Syringe exchanges provide a range of services that extend beyond the exchange of clean needles for dirty ones in order to decrease the spread of blood-borne diseases like hepatitis C and HIV. Those services include education on safe use and distribution of wound-care kits and Naloxone, which blocks a drug overdose. Other services are infectious-disease screening, vaccinations, and linking people to housing, food access, insurance, medical care, substance-use treatment and behavioral-health services.
At the Harm Reduction Summit, Alex Elswick, an assistant extension professor for substance-use prevention and recovery at the University of Kentucky, pointed to the value of the exchanges as a place that connects people who use drugs to care, even if they are not yet seeking treatment.
"This is a population that if syringe-access programs did not exist, would be utterly unengaged," said Elswick, who is in long-term recovery. "Think about that. . . . If you didn't have a syringe-access program in your community, where would these folks be going for any kind of care? Not just for syringes, but for care of any kind, for connection of any kind. They're utterly unengaged when you don't have harm reduction in your community."
Fentanyl test strips in short supply
One service that fewer than 30 of the state's exchanges offer is the distribution of fentanyl test strips, even though the powerful opioid was involved in about 73% of the state's 2,250 overdose deaths in 2021.
According to the CDC, Fentanyl is up to 50 times stronger than heroin and 100 times stronger than morphine. The strips only show if fentanyl is in the drug or not, not the amount of Fentanyl.

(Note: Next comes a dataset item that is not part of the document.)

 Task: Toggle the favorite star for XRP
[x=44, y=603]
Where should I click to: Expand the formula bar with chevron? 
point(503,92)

A key reasons some programs have been slow to offer the strips is that they are considered drug paraphernalia under Kentucky law, causing some local officials not to support the use of them.

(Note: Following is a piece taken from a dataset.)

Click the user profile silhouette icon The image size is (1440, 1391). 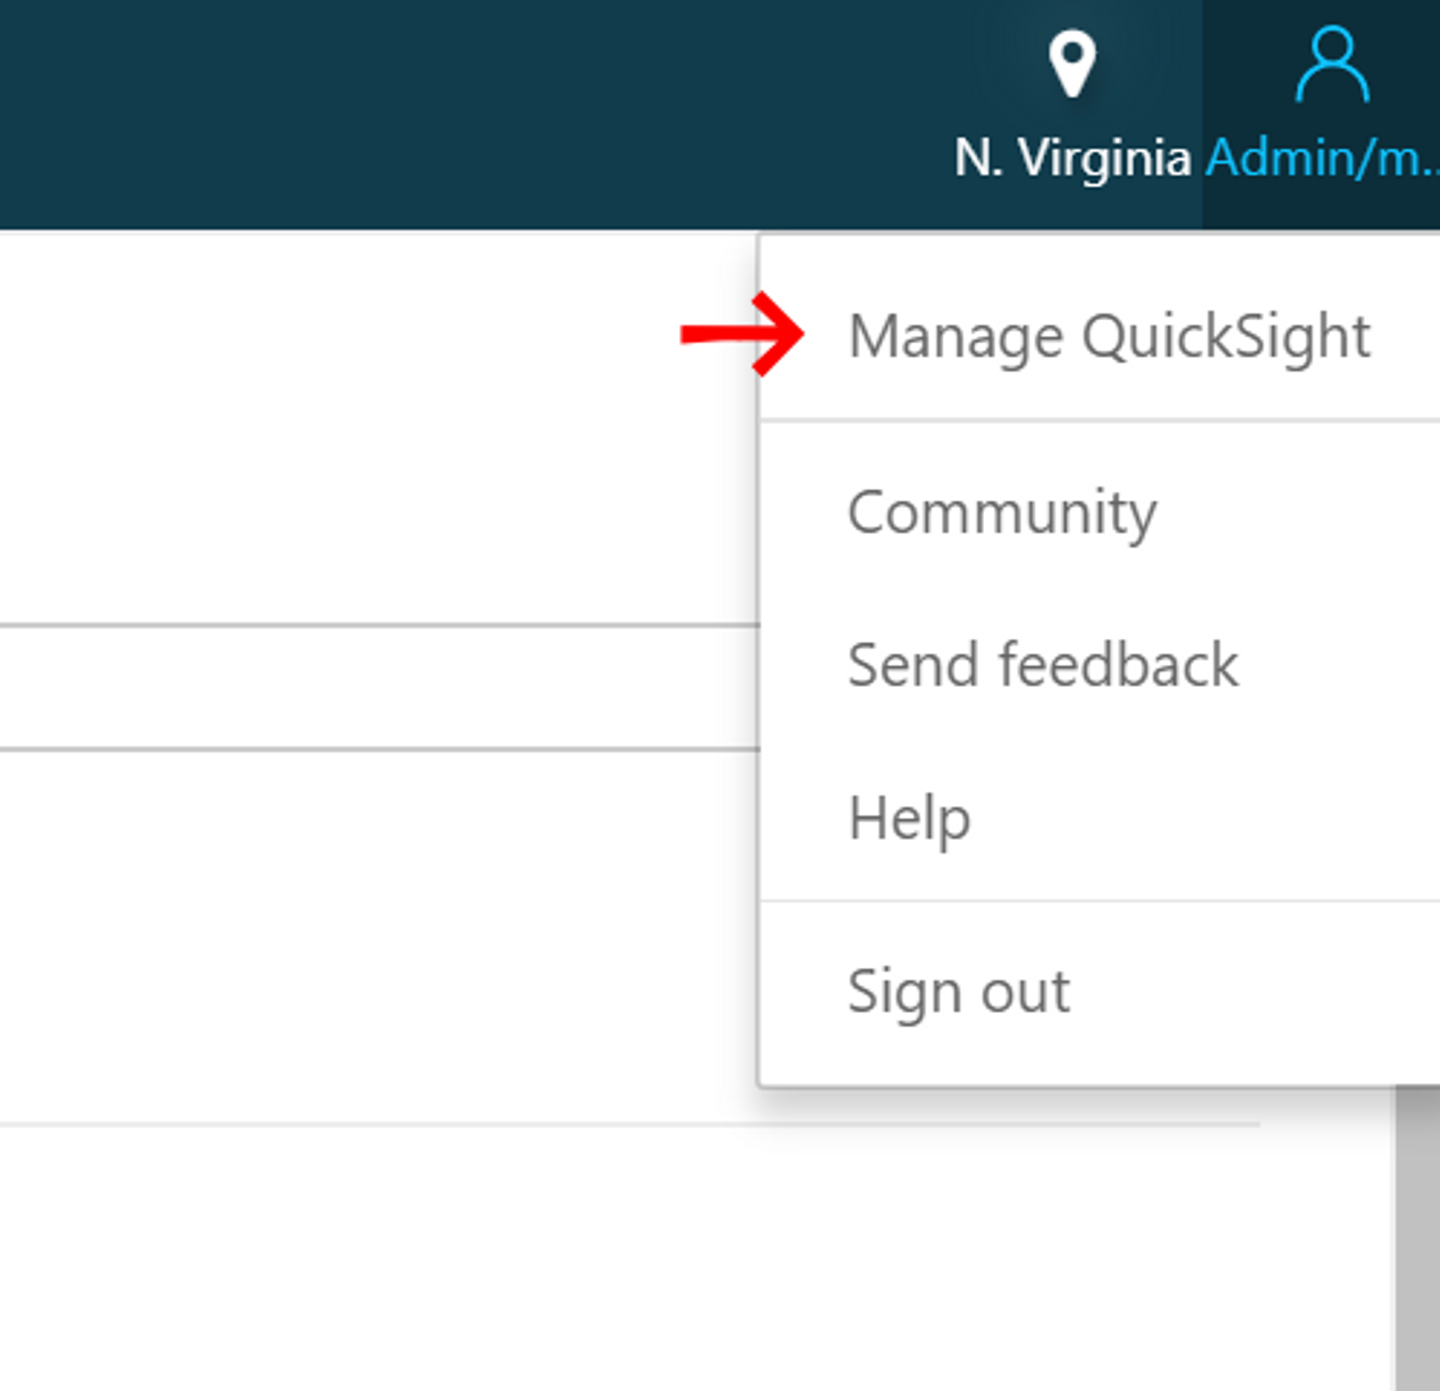tap(1331, 66)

Susan Dunlap, spokeswoman for the state Department for Public Health, said in an e-mail that the strips require different levels of approval, depending on how a program has been set up and its local protocols.

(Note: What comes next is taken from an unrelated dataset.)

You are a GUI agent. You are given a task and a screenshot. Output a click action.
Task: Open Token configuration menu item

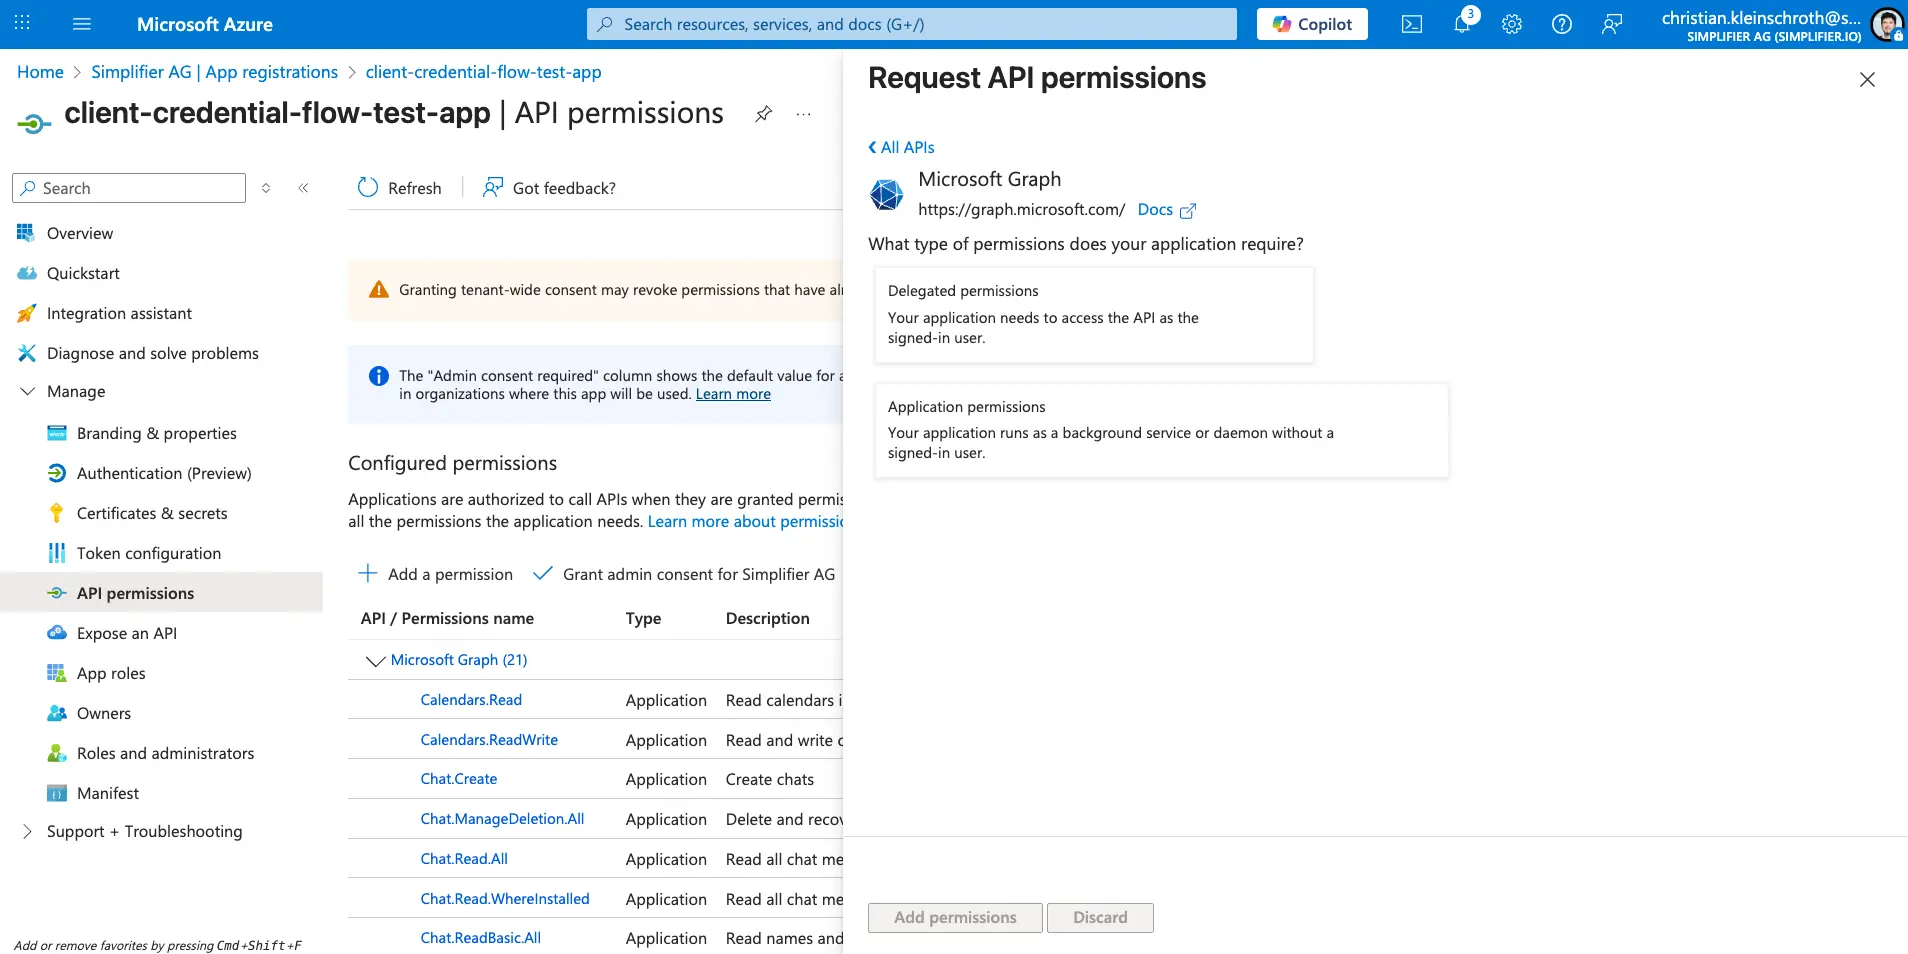149,553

Scott Lockard, public health director of the Kentucky River District Health Department, said it is exploring the benefits of offering fentanyl strips in their programs and were working to address any legal concerns.
That said, Lockard noted that such strips may not be as important as they once were because fentanyl has become so prevalent. He said his agency is telling all its harm-reduction participants that they should automatically expect that fentanyl is present in every substance they use right now.
"We want to make sure that we're using them appropriately, that we have all our legal bases covered and that they're beneficial for those people who are coming into our harm reduction," Lockard said.
Ingram, asked about this at the summit, said the state was still trying to figure out the best way to respond to this challenge.
"I think fentanyl test strips are important," he said. "I think we've got to make ourselves available of them some way, somehow. It's on our radar and it's something we're trying to figure out."
Russ Read, CEO of the Kentucky Harm Reduction Coalition, called fentanyl test strips an "essential tool" to help save people's lives and to have an opportunity for another chance to seek treatment and get better.
"Each one of those test strips represents an opportunity for somebody not to die," he said. "And it's a real opportunity for somebody to make a decision . . . that I don't want to use anymore, or I need some help. It gives them another chance. . . . That's what harm reduction is all about."
Read said the coalition has distributed more than 120,000 fentanyl test strips across the state.